The is call assumes that the rq lock is held until the callbacks are
invoked, and the pending callbacks will not be visible to any other
threads. This is enforced by a WARN_ON_ONCE() in rq_pin_lock().
However, balance_one() may actually drop the lock during a BPF dispatch
call. Another thread may win the race to get the rq lock and see the
pending callback. To avoid this, sched_ext must only queue the callback
after the dispatch calls have completed.
CPU 0 CPU 1 CPU 2
scx_balance()
rq_unpin_lock()
scx_balance_one()
|= IN_BALANCE scx_enqueue()
ops.dispatch()
rq_unlock()
rq_lock()
queue_balance_callback()
rq_unlock()
[WARN] rq_pin_lock()
rq_lock()
&= ~IN_BALANCE
rq_repin_lock()
Reported-by: Jakub Kicinski <kuba@kernel.org>
Signed-off-by: Emil Tsalapatis (Meta) <emil@etsalapatis.com>
---
kernel/sched/ext.c | 28 ++++++++++++++++++++++++++--
kernel/sched/sched.h | 1 +
2 files changed, 27 insertions(+), 2 deletions(-)
diff --git a/kernel/sched/ext.c b/kernel/sched/ext.c
index 5f957cff5d17..35dfce06297a 100644
--- a/kernel/sched/ext.c
+++ b/kernel/sched/ext.c
@@ -780,13 +780,23 @@ static void schedule_deferred(struct rq *rq)

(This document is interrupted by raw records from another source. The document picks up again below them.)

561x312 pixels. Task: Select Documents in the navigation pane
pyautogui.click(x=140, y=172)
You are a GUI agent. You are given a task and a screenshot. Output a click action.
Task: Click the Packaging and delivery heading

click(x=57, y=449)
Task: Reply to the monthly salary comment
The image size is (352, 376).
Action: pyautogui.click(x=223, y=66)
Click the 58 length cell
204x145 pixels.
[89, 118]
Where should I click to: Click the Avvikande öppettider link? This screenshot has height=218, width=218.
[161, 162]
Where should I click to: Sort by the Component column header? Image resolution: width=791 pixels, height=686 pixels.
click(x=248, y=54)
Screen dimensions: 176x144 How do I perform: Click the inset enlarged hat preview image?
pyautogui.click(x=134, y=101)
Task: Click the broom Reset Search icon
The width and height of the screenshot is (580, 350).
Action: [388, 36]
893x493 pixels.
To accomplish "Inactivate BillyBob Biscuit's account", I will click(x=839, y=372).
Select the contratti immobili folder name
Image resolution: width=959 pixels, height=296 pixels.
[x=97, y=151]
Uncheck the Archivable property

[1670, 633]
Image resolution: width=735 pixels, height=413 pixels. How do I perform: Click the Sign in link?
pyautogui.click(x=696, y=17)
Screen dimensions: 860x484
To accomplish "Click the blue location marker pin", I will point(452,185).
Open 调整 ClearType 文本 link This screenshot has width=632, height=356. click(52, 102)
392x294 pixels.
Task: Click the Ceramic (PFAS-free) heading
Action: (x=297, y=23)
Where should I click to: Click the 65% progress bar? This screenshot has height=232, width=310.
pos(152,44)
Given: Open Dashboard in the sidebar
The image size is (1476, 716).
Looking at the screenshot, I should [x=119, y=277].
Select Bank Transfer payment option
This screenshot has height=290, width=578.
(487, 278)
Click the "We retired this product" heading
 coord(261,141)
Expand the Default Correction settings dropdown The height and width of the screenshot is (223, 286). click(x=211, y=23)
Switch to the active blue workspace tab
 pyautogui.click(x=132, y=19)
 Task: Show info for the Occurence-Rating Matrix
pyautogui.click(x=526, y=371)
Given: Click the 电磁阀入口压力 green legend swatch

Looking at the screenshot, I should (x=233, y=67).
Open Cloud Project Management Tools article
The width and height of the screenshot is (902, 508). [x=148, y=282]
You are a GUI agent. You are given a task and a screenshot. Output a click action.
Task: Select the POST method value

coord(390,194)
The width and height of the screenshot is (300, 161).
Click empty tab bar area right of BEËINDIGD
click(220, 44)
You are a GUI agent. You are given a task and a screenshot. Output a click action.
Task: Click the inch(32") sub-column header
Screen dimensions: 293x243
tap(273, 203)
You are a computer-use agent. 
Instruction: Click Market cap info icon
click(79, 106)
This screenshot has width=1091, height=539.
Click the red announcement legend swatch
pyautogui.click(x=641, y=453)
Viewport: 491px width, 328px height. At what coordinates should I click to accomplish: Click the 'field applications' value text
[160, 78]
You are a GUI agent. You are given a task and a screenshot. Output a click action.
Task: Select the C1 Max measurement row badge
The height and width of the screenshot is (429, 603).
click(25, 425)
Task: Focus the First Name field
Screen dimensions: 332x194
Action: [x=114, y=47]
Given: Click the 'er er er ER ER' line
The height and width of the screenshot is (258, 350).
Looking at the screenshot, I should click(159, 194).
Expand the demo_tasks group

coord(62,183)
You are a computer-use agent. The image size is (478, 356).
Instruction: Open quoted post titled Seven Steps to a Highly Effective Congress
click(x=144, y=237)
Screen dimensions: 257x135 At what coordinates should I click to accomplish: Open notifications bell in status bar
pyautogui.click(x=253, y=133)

if (rq->scx.flags & SCX_RQ_IN_WAKEUP)
return;
+ /* Don't do anything if there already is a deferred operation. */
+ if (rq->scx.flags & SCX_RQ_BAL_PENDING)
+ return;
+
/*
* If in balance, the balance callbacks will be called before rq lock is
* released. Schedule one.
+ *
+ *
+ * We can't directly insert the callback into the
+ * rq's list: The call can drop its lock and make the pending balance
+ * callback visible to unrelated code paths that call rq_pin_lock().
+ *
+ * Just let balance_one() know that it must do it itself.
*/
if (rq->scx.flags & SCX_RQ_IN_BALANCE) {
- queue_balance_callback(rq, &rq->scx.deferred_bal_cb,
- deferred_bal_cb_workfn);
+ rq->scx.flags |= SCX_RQ_BAL_CB_PENDING;
return;
}
@@ -2003,6 +2013,18 @@ static void flush_dispatch_buf(struct scx_sched *sch, struct rq *rq)
dspc->cursor = 0;
}
+static inline void maybe_queue_balance_callback(struct rq *rq)
+{
+ lockdep_assert_rq_held(rq);
+
+ if (rq->scx.flags & SCX_RQ_BAL_CB_PENDING) {
+ queue_balance_callback(rq, &rq->scx.deferred_bal_cb,
+ deferred_bal_cb_workfn);
+ }
+
+ rq->scx.flags &= SCX_RQ_BAL_CB_PENDING;
+}
+
static int balance_one(struct rq *rq, struct task_struct *prev)
{
struct scx_sched *sch = scx_root;
@@ -2150,6 +2172,8 @@ static int balance_scx(struct rq *rq, struct task_struct *prev,
#endif
rq_repin_lock(rq, rf);
+ maybe_queue_balance_callback(rq);
+
return ret;
}
diff --git a/kernel/sched/sched.h b/kernel/sched/sched.h
index be9745d104f7..8f3935785fc5 100644
--- a/kernel/sched/sched.h
+++ b/kernel/sched/sched.h
@@ -757,6 +757,7 @@ enum scx_rq_flags {
SCX_RQ_BAL_KEEP = 1 << 3, /* balance decided to keep current */
SCX_RQ_BYPASSING = 1 << 4,
SCX_RQ_CLK_VALID = 1 << 5, /* RQ clock is fresh and valid */
+ SCX_RQ_BAL_CB_PENDING = 1 << 6, /* must queue a cb after dispatching */
SCX_RQ_IN_WAKEUP = 1 << 16,
SCX_RQ_IN_BALANCE = 1 << 17,
--
2.47.3
^ permalink raw reply related [flat|nested] 4+ messages in thread
* Re: [PATCH] sched_ext: defer queue_balance_callback() until after ops.dispatch
2025-10-09 17:36 [PATCH] sched_ext: defer queue_balance_callback() until after ops.dispatch Emil Tsalapatis
@ 2025-10-09 19:36 ` Andrea Righi
2025-10-09 21:53 ` Emil Tsalapatis
0 siblings, 1 reply; 4+ messages in thread
From: Andrea Righi @ 2025-10-09 19:36 UTC (permalink / raw)
To: Emil Tsalapatis
Cc: tj, void, changwoo, sched-ext, Jakub Kicinski,
Emil Tsalapatis (Meta)
Hi Emil,
On Thu, Oct 09, 2025 at 10:36:20AM -0700, Emil Tsalapatis wrote:
> The sched_ext code calls queue_balance_callback() during .balance(),
I think we call queue_balance_callback() from .enqueue_task(), right?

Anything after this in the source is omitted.